I don't know anything about the company but I ran across these recently:
http://www.oregondv.com/spikes.htm


----------



## HTNut42 (Jul 4, 2010)

Thanks man! I'll have to check them out.


----------



## domwilson (Oct 31, 2010)

Not exactly the same thing but check this out..http://www.emptek.com/outrigger.php


----------



## Zeitgeist (Apr 4, 2009)

Hmmm..... I've seen plenty of similar spiked feet but never anything quite like that.

Rather surprising since PE has such a large selection of spikes.


----------



## StereoClarity (Apr 22, 2008)

They do look pretty good though and I see why you're trying to find them. I'd pick some up too if I could. Maybe call PE and see what kind of info you can dig up on them?


----------



## HTNut42 (Jul 4, 2010)

StereoClarity said:


> They do look pretty good though and I see why you're trying to find them. I'd pick some up too if I could. Maybe call PE and see what kind of info you can dig up on them?


I'm a regular at the Tech Talk forum over there, and it seems that these are a hard to come by item. They were a buyout item at one time, then came back again another time. 

I'm going to call their customer service monday and see if they might know when they will be getting some more. Or mabey I can talk em into getting some if there is enough interest. Idk if you've ever dealt with their customer service, but they are very aproachable, and eager to help! I will let you know what I find out.


----------



## Superior Audio (Feb 27, 2008)

I just bought those from PE. Why don't you get them from them??


----------



## Mike P. (Apr 6, 2007)

Superior Audio said:


> I just bought those from PE. Why don't you get them from them??
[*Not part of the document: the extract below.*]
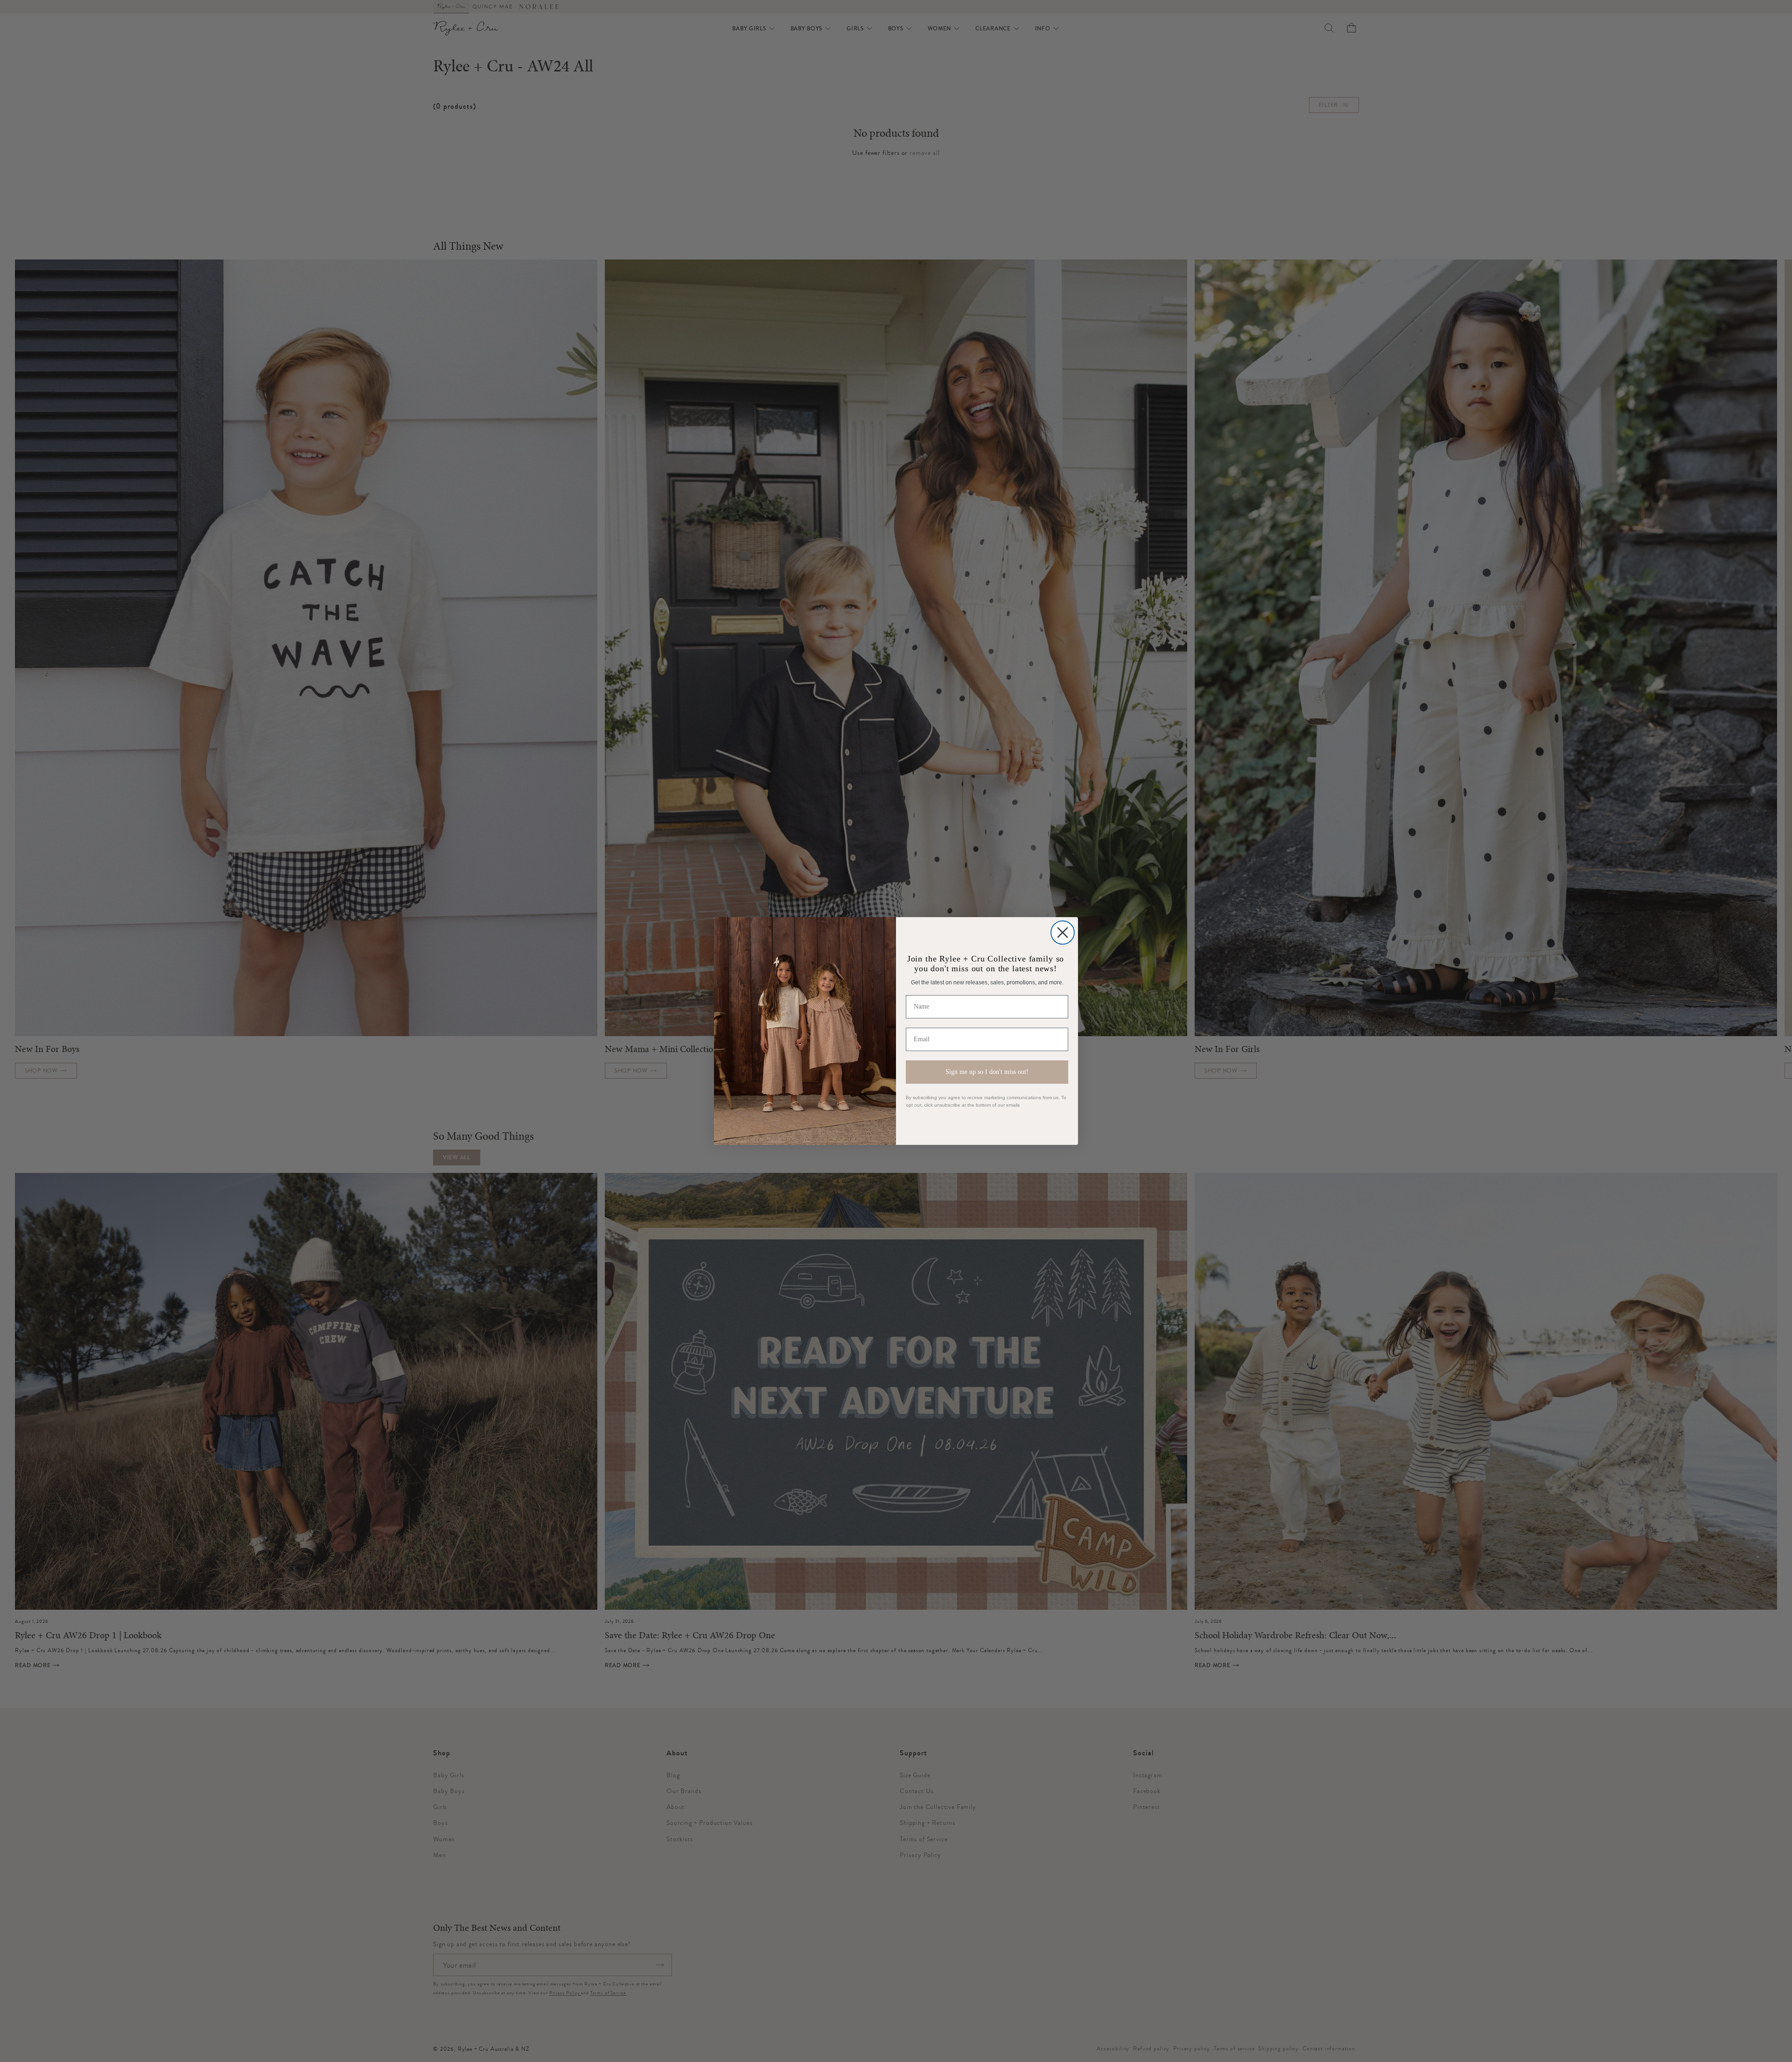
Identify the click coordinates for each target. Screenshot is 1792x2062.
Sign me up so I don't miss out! (987, 1071)
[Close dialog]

Because the product is no longer available.


----------



## JCD (Apr 20, 2006)

Which one do you like? And what about them is the part that you like as opposed to something like...


----------



## StereoClarity (Apr 22, 2008)

^I think it's cool that they reside on the outer most side of the cabinet adding a little flare to an otherwise squared off cabinet. It also gives you an extra inch in each direction making your effective base that much wider so the cabinet will be more stable.


----------



## bambino (Feb 21, 2010)

Paradigm uses similar outriggers but they are spendy for plastic. Maybe if you talk to the salesman nicely he could cut you a deal. I bought a sets for my CC390 so it matched my Monitor11's.:T


----------



## I=V/R (May 25, 2011)

After reading this post, I spent about a week looking for something similar for my psw505. I just called Polk, because their feet on the TSi series are a close match. I found out that I can buy directly from them! The feet are $12 for the set + $7 shipping! I ordered a set and am eagerly awaiting!


----------



## HTNut42 (Jul 4, 2010)

Sorry I'm just now getting caught up with these posts.

I admit the second set look better for spikes, but for certain builds those plastic legs with the gold spikes just look awesome.


JCD said:


> Which one do you like? And what about them is the part that you like as opposed to something like...


-------



I=V/R said:


> After reading this post, I spent about a week looking for something similar for my psw505. I just called Polk, because their feet on the TSi series are a close match. I found out that I can buy directly from them! The feet are $12 for the set + $7 shipping! I ordered a set and am eagerly awaiting!


I've actually thought about doing something like this as well!


----------



## I=V/R (May 25, 2011)

I like the curved spike too. The curvature makes it stand out!


----------